» **PROBLEM DESCRIPTION**:
Could you show each line of the records that contains the word "agent"?

===

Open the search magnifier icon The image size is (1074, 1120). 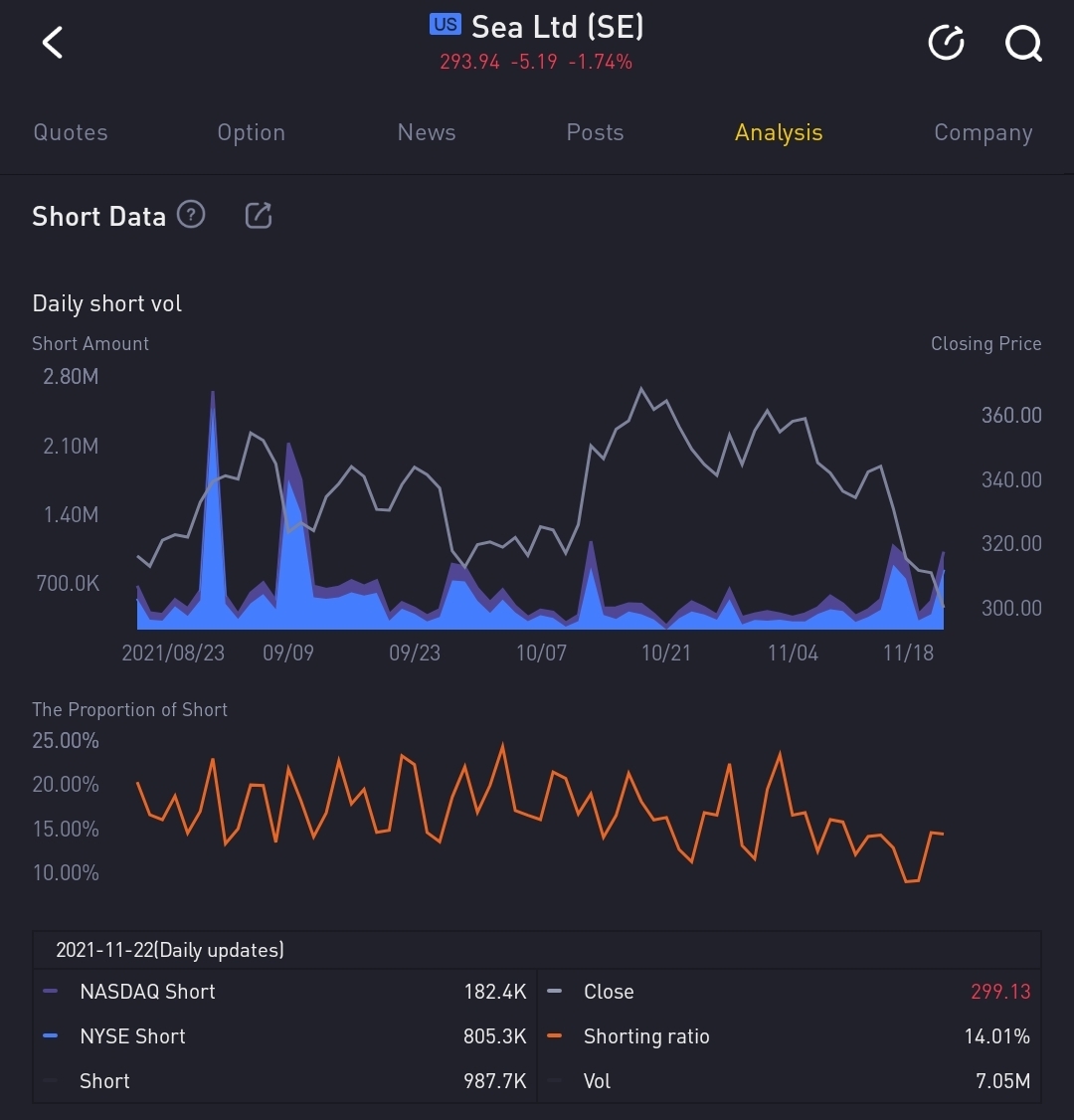tap(1022, 43)
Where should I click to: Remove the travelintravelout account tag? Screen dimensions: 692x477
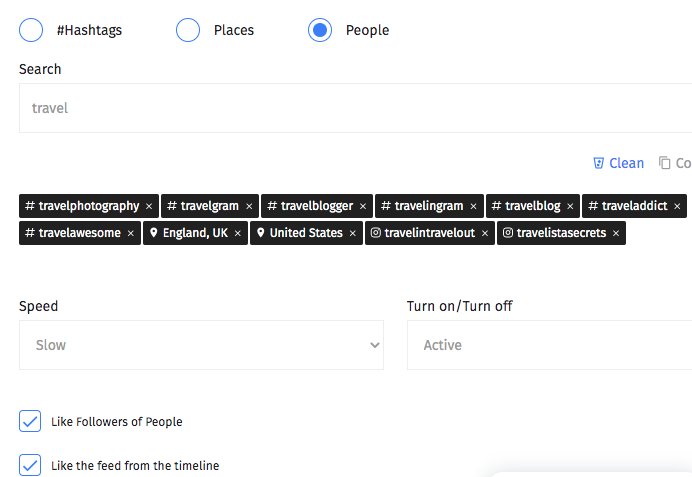point(485,233)
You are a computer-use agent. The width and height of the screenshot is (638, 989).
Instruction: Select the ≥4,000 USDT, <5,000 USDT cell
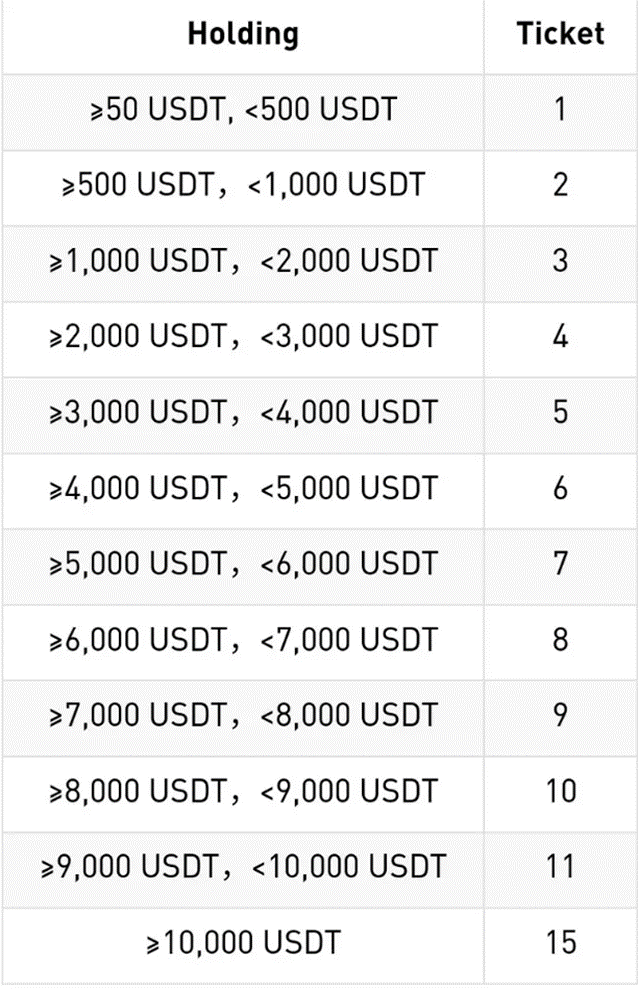click(x=243, y=488)
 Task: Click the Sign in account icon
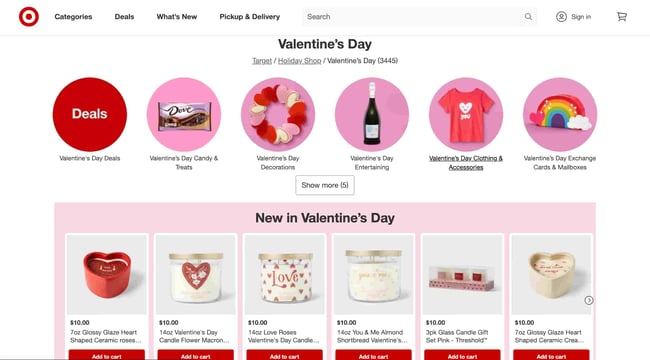561,17
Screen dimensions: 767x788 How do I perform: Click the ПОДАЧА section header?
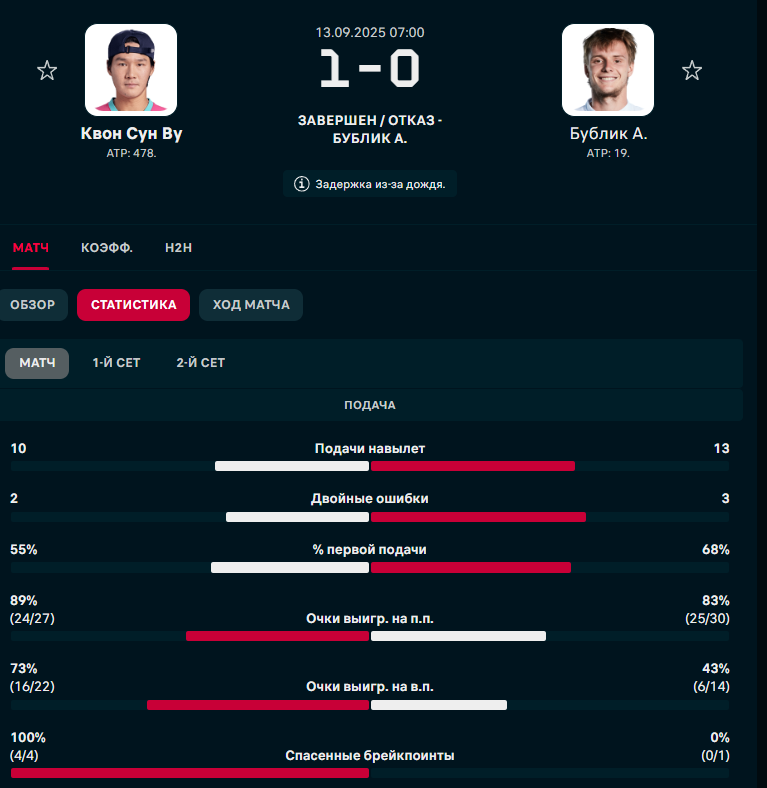tap(370, 405)
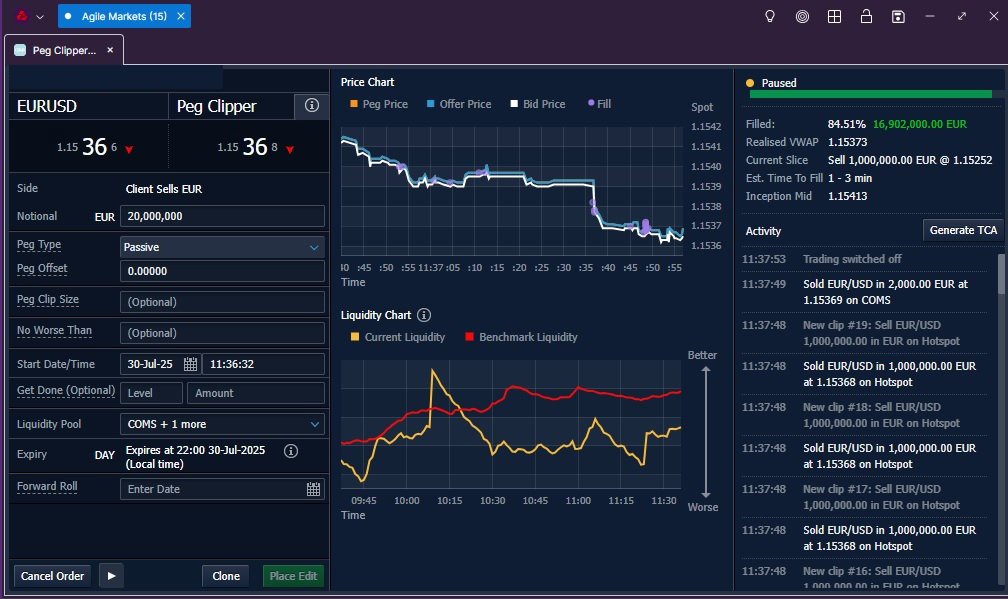The image size is (1008, 599).
Task: Click the unlocked padlock icon
Action: tap(866, 16)
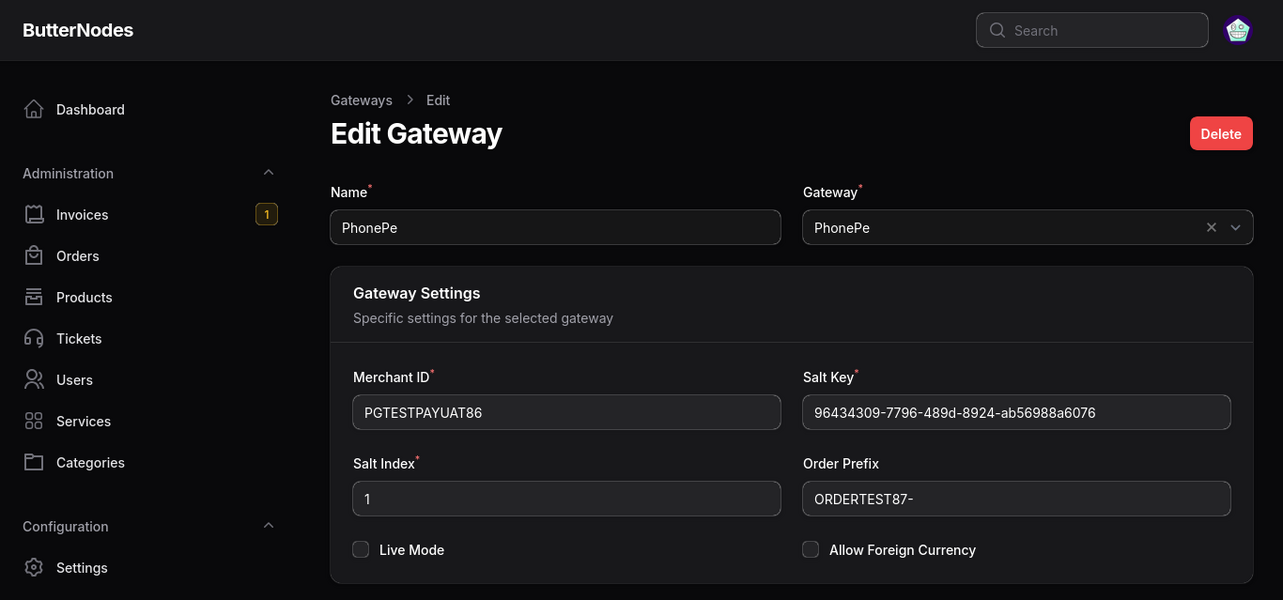Clear the PhonePe gateway selection
The width and height of the screenshot is (1283, 600).
click(1211, 227)
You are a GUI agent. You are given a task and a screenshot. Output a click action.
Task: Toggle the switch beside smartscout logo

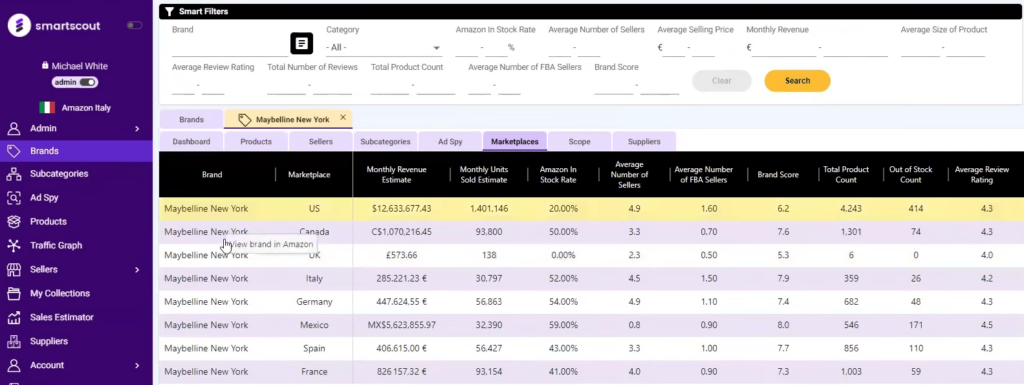pos(135,25)
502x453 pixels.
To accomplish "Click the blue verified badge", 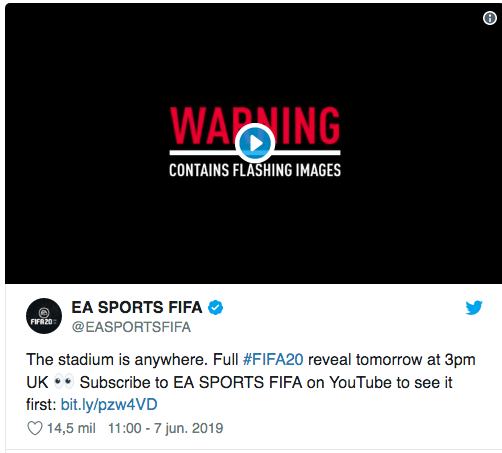I will click(216, 307).
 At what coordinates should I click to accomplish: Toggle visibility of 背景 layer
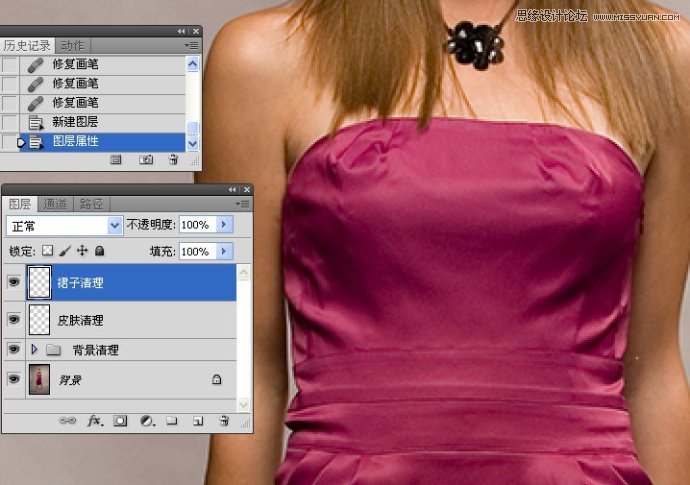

===

» **RESULT OF THIS TASK**:
You are a computer-use agent. The width and height of the screenshot is (638, 989).
You are a GUI agent. You are given a task and a screenshot. Output a click action.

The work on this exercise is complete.